• Set exercise A:
Which lines of the records contain the word "each"? Return those lines in full, treating uppercase and lowercase as different.

— START Document text —

It’s Hard to Imagine No Religion in America, But We Try!
Here in the United States we live in a country that was the first to be founded on secular principles. Many of us also live in fear that we will become the first such country to vote out those secular principles! We have been treated, with our 2008 presidential election looming, to a parade of pious politicians wearing religion on their sleeves, competing among themselves to see who can pander most successfully to the religious voter. A secular national news network televised a “faith and values” forum last June in which Democratic candidates such as Hillary Clinton were asked and expected to seriously answer such questions as, “What do you pray for?” and “What is the biggest sin you ever committed?” A leading Republican candidate, John McCain, recently said point blank that “the Constitution established the United States of America as a Christian nation,” even though our Constitution does not mention God, Jesus or the Ten Commandments. Several Republican candidates have even publicly endorsed creationism!
It would be hard to imagine a candidate today echoing what Catholic candidate John F. Kennedy said in 1960:
I believe in an America where the separation of church and state is absolute; where no Catholic prelate would tell the President – should he be Catholic – how to act, and no Protestant minister would tell his parishioners for whom to vote; where no church or church school is granted any public funds or political preference, . . .
Thomas Jefferson’s metaphorical “wall of separation between church and state” is being battered, broken down and tunneled under. The Pope has not only told Catholic politicians how they should vote (against abortion, gay rights and stem-cell research), but our Methodist President actually begged John Paul II to call on the U.S. bishops to support him in his re-election bid! “Patriot pastors” are mustering their congregations. The nation’s largest Protestant church, the Southern Baptists, recently announced their open plans to “make the will of Christ supreme in public affairs,” and to turn the 16-million member church into “a disciplined political machine.” Since President Bush announced his “faith-based initiative,” billions of dollars of public funds have poured into churches and religious organizations with literally no oversight, monitoring or accountability. Perhaps most disturbing is the fact that the U.S. Supreme Court now has a 5-4 majority which is Roman Catholic, and these justices are voting together as a right-wing block. “Separation between church and state” isn’t want it used to be in the United States!

— END Document text —
— START Material for this task —

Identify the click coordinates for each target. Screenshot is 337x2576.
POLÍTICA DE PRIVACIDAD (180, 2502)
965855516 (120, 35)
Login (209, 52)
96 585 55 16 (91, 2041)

— END Material for this task —
— START Material for this task —

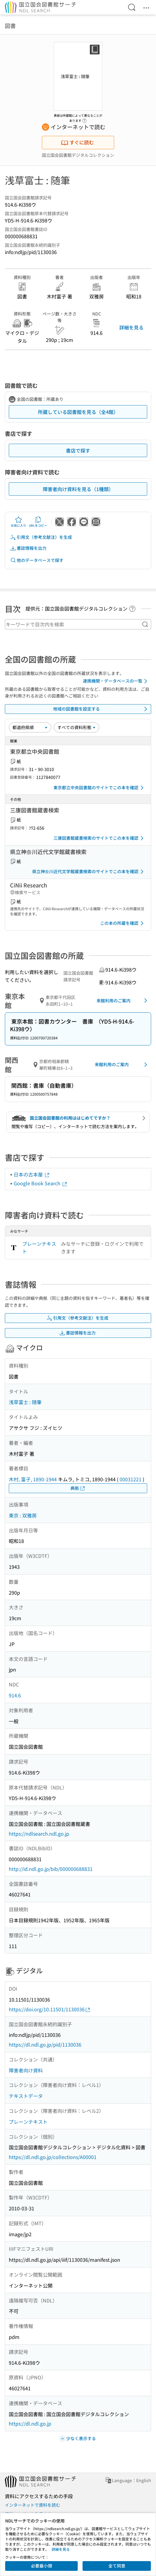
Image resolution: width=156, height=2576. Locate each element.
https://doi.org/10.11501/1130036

— END Material for this task —

• Set exercise B:
Do these statements agree with the essay on religion in American politics? For every statement, answer yes or no and quote the words from the essay that settle it.
(i) The U.S. Constitution mentions God.
(ii) The U.S. Supreme Court has a 5-4 Roman Catholic majority.
(iii) The Southern Baptists are the nation's largest Protestant church.

• Full answer A:
Identify the click coordinates for each target. Screenshot is 337x2576.
Image resolution: width=156, height=2576. Locate each element.

• Full answer B:
(i) No: "our Constitution does not mention God, Jesus or the Ten Commandments"
(ii) Yes: "the U.S. Supreme Court now has a 5-4 majority which is Roman Catholic"
(iii) Yes: "The nation’s largest Protestant church, the Southern Baptists"